■ **What the task requires**
Reproduce word for word every line from the one containing "Switch to the 変換 tab" to the final line of the data below; omit the pictures.

■ **Records for this task**
+---+
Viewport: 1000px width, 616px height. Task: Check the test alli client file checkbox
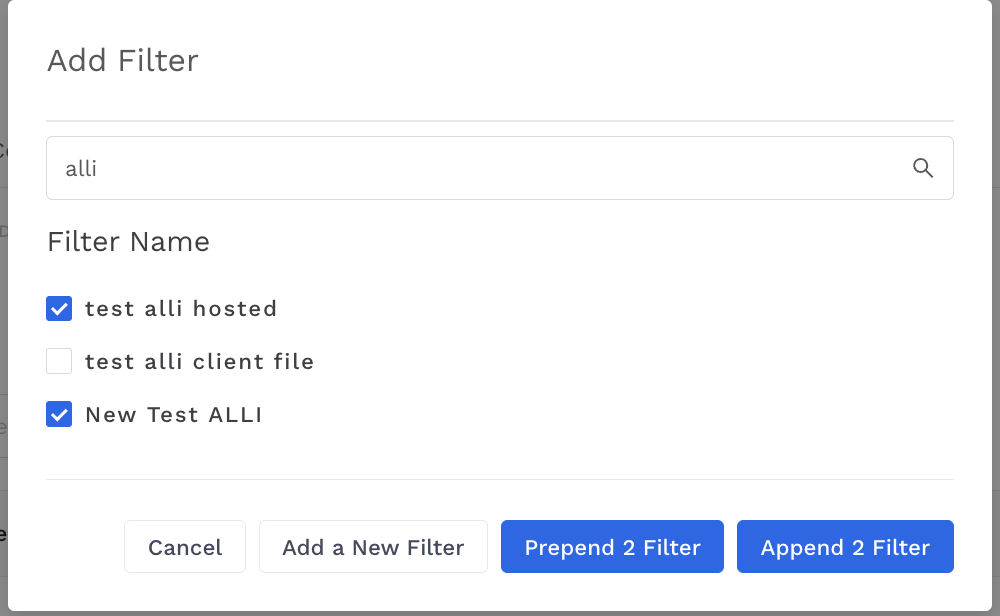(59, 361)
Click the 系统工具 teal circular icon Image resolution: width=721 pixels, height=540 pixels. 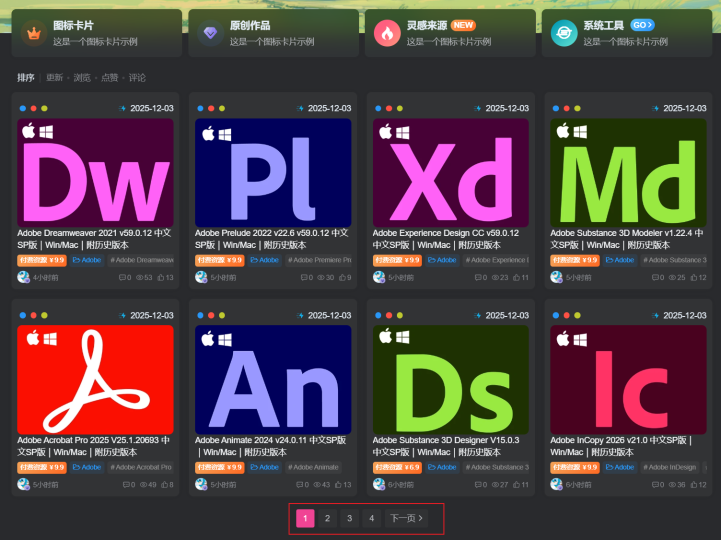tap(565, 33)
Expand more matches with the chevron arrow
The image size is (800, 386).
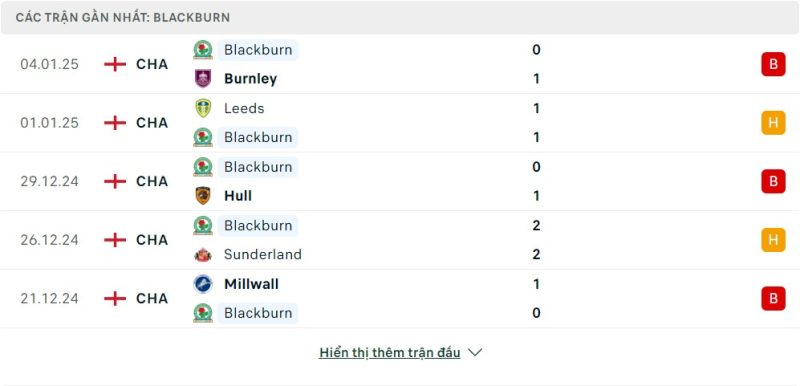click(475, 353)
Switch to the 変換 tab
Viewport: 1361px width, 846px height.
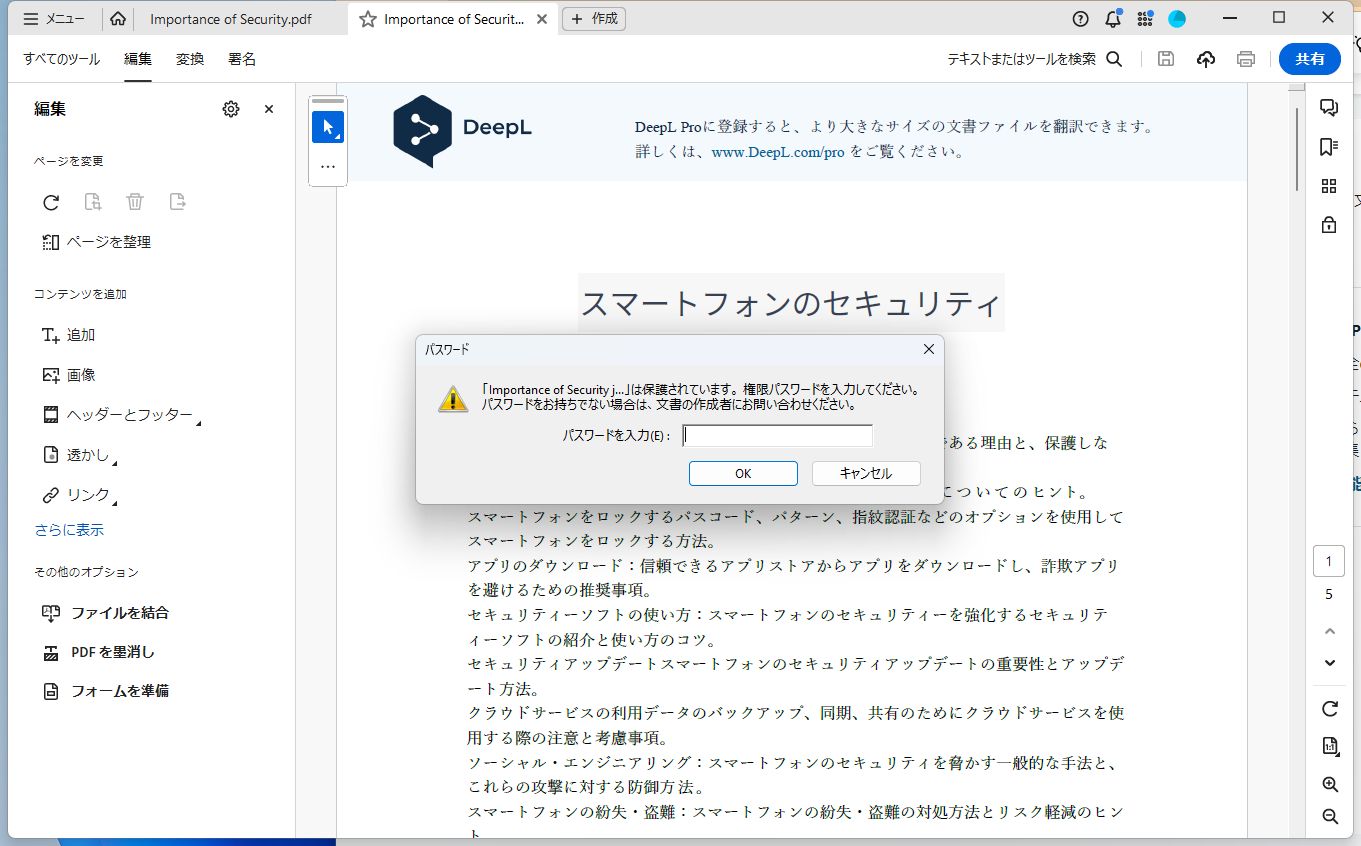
+---+
■ **Reply to the task**
Switch to the 変換 tab
Viewport: 1361px width, 846px height.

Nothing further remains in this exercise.